20 Matching Annotations
  1. May 2017
    1. I quote now from Mosheim--the greatest of all Lutheran church historians.

      This historian is quoted a lot. A lot of this belief seemed based on if this historian was right. Which seems unlikely as new and more plentiful evidence is availble now than there was then.

    2. Over 50,000,000 Christians died martyr deaths, mainly because of their rejection of these two errors during the period of the "dark ages" alone--about twelve or thirteen centuries.

      I'm very curious how this number was arrived at.

    3. Some of the bishops or pastors began to assume authority not given them in the New Testament. They began to claim authority over other and smaller churches.

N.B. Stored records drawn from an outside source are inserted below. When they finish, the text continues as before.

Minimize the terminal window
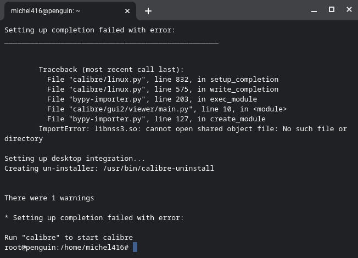The image size is (358, 258). [314, 10]
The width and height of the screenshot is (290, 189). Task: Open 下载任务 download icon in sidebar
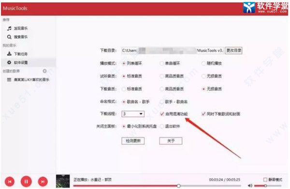[9, 54]
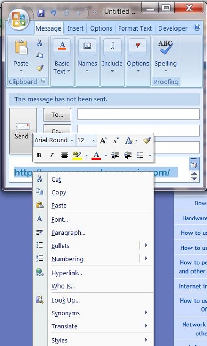Toggle Italic formatting in mini toolbar

52,155
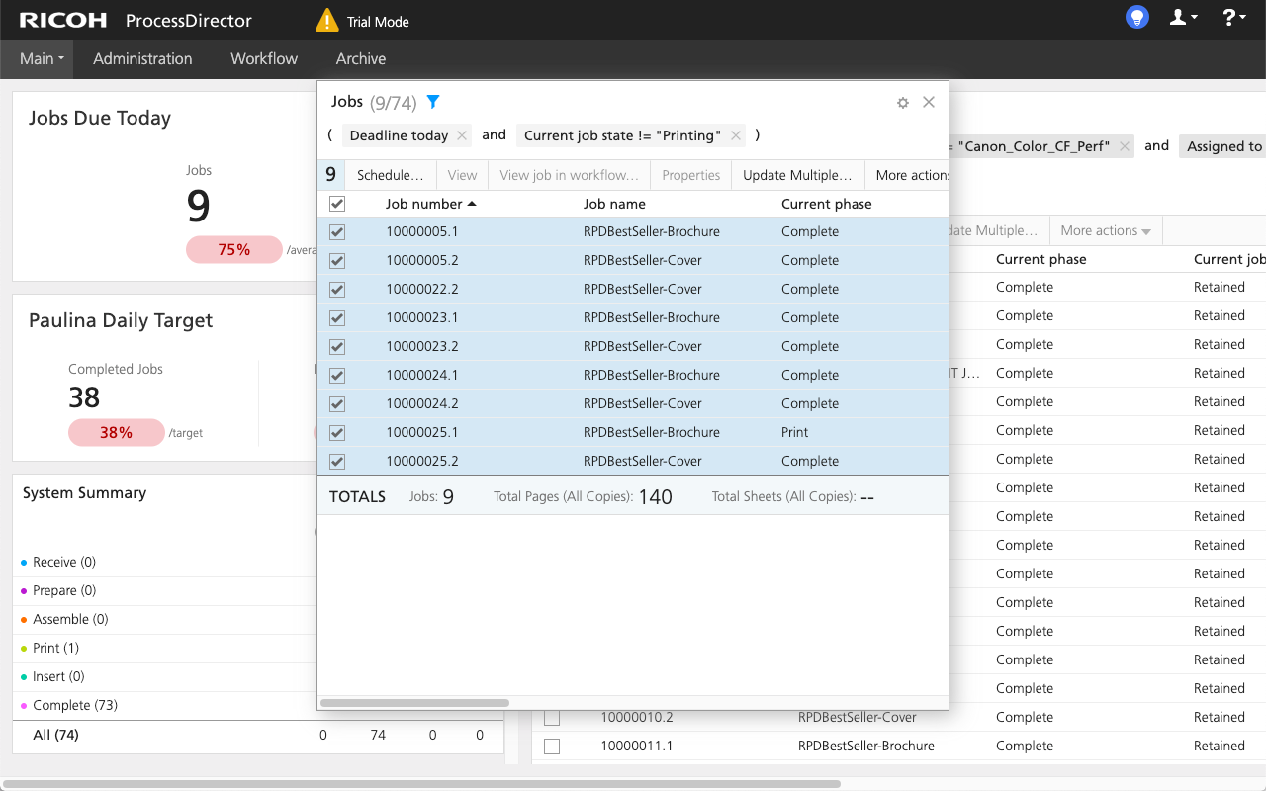Screen dimensions: 1266x791
Task: Click the Update Multiple… button
Action: (796, 175)
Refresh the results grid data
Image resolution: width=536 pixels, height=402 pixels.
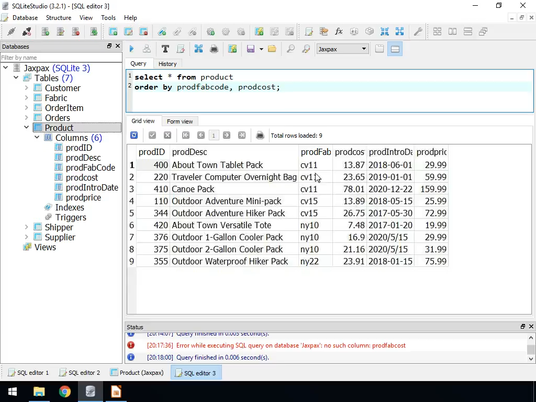(134, 135)
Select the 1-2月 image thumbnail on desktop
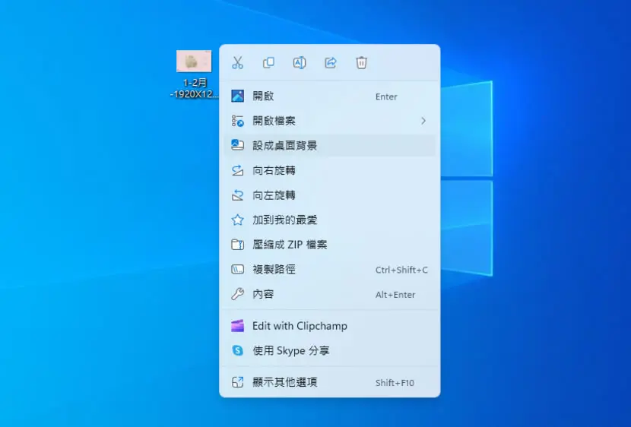This screenshot has width=631, height=427. click(x=194, y=61)
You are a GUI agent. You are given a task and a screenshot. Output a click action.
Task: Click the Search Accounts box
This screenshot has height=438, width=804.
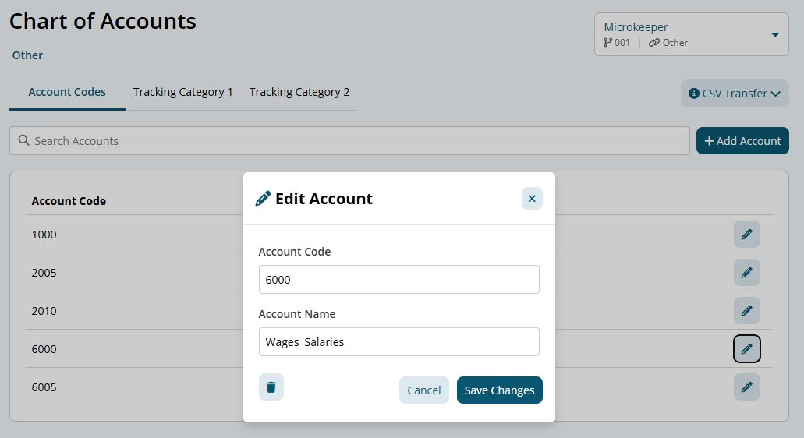349,141
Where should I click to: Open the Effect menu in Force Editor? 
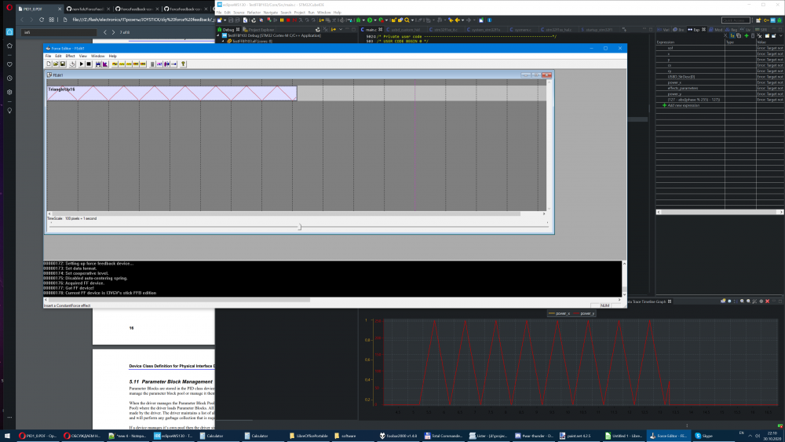[x=70, y=56]
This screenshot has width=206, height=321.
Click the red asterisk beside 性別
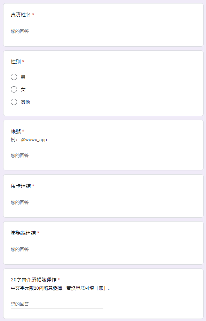pos(23,61)
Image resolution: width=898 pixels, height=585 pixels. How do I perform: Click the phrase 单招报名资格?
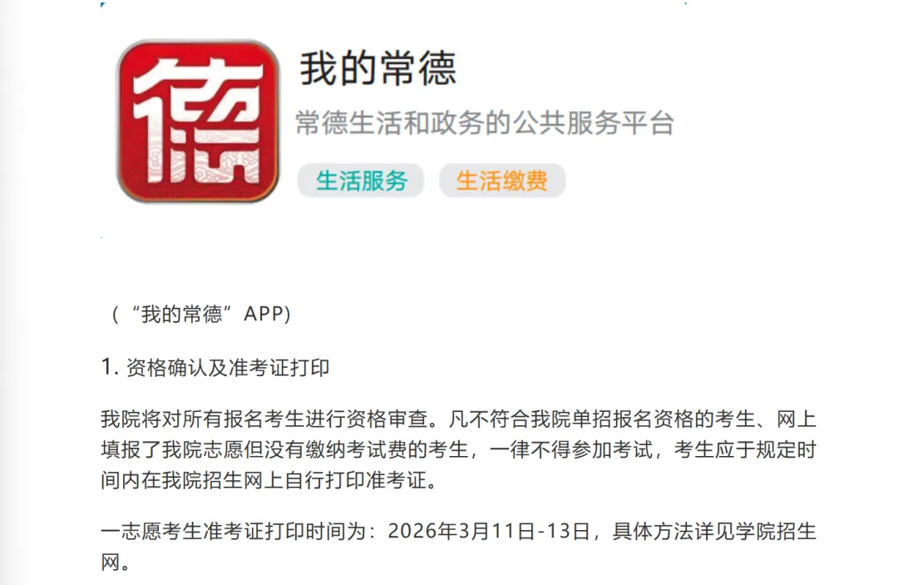click(x=633, y=419)
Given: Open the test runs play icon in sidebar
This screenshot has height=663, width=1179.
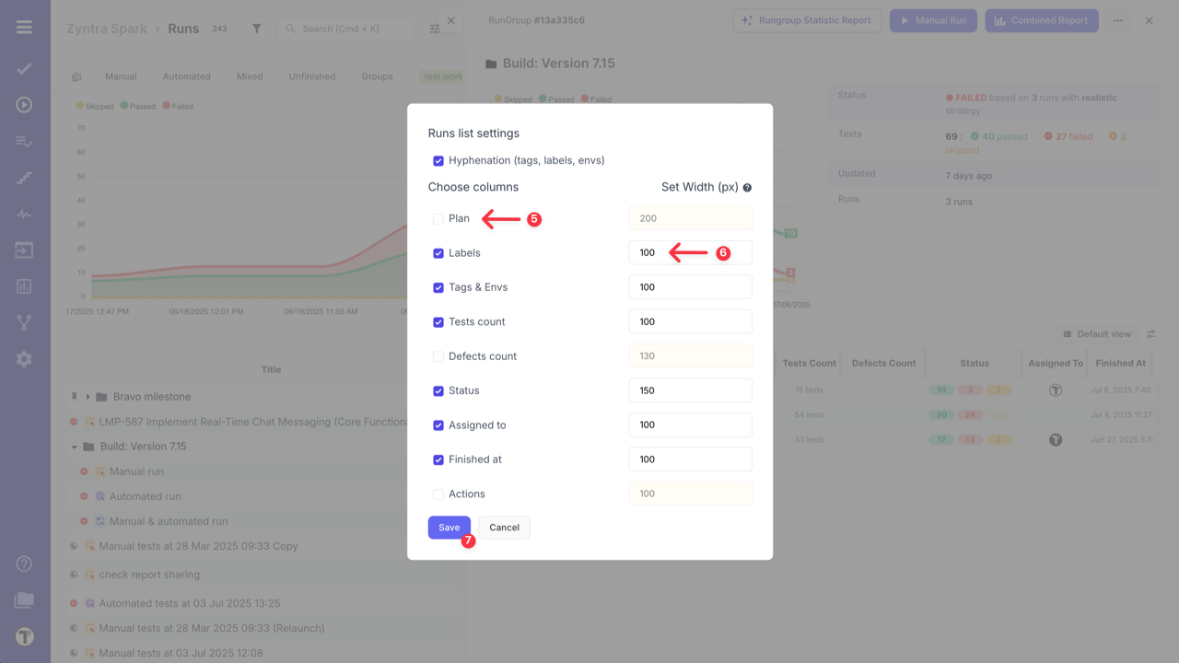Looking at the screenshot, I should 24,105.
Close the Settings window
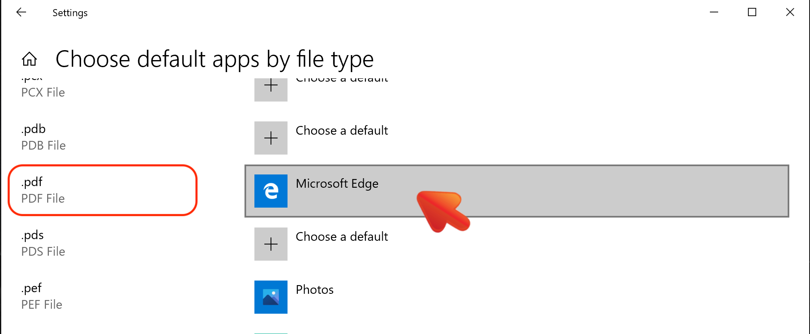The image size is (810, 334). click(x=790, y=12)
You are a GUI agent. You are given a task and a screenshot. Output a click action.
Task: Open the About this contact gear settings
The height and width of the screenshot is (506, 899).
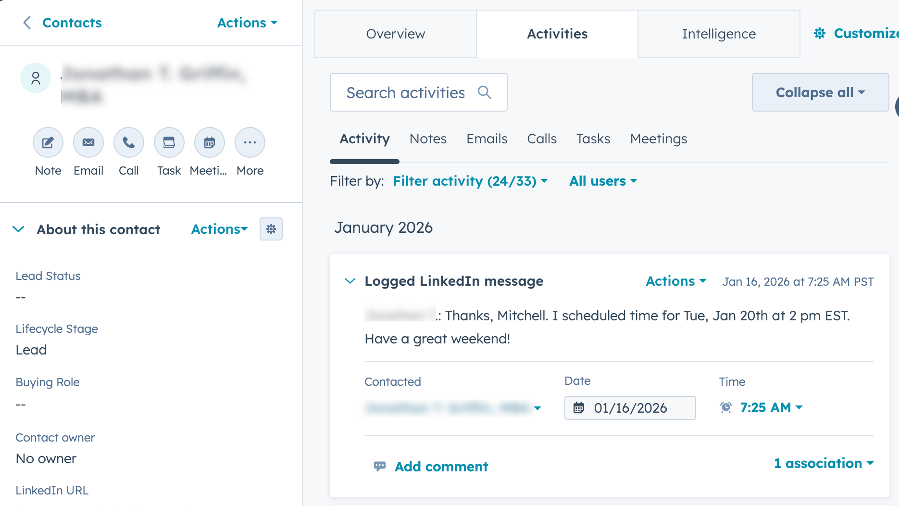click(x=271, y=229)
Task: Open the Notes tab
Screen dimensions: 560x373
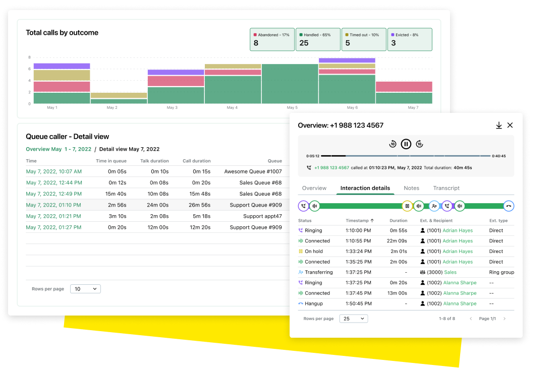Action: (411, 188)
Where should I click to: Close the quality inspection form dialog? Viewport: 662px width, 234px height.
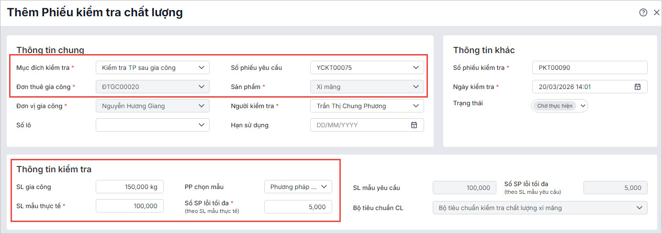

      Bart Ehrman discusses how profitable churches used their money to install their own clergy in other churches and make them subservient. I think this was in Truth and Fiction in The Da Vinci Code, though it could have been Misquoting Jesus.

    4. Either the pagans or Jews gave them that name in derision. All the other names in that column were given in the same manner--Montanists, Novationists, Donatists, Paulicians, Albigenses, Waldenses, etc., and Ana-Baptists. All of these will again and again be referred to as the lectures progress.

      I'm curious why these are important. I looked up one, Paulicianism, mostly because of the comment I made above about Paul founding Christianity. Wikpedia says:

      Paulicians... were a Christian sect, also accused by medieval sources of being Adoptionist, Gnostic, and quasi-Manichaean Christian.

      Baptists do not believe in adoptionism. Just because they were attacked by the central church does not mean they were baptist. I'm very curious why they are brought up and listed here. The charts seems to list them favourably.

    5. The religion of Christ being a religion not of this world, its founder gave it no earthly head and no temporal power. It sought no establishment, no state or governmental support. It sought no dethronement of Caesar.

      Sounds like many neo-pagan beliefs.

    6. "Before the rise of Luther and Calvin, there lay secreted in almost all the countries of Europe persons who adhered tenaciously to the principles of modern Dutch Baptists."

      If the argument is people kept looking at the Bible, and kept reviving ideas that were considered heretical by church authorities, I buy that. This is different than an unbroken chain, which is what I assume they are going for, maybe.

    7. "I will build my church and the gates of hell shall not prevail against it." (Matt. 16:18)

      I could see this as implying that a metaphoric church will win. But not that it will be persistent through all ages.

    8. "Overcame Satan by the blood of the Lamb, and by the word of their testimony: and they loved not their lives unto death," Rev. 12:11

      This quote is used to imply that the church and specific correct doctrines persisted until the war of armegeddon. But this verse is actually about defeating the Dragan / the accuser and throwing him out of heaven.

    9. making known the little-known history of those FAITHFUL WITNESSES of the Lord Jesus

      This reminds me of the Jehovah's Witnesses who claim to have an unbroken line through the ages of true followers of God, whose name in the Bible is often translated as Jehovah or Yahweh.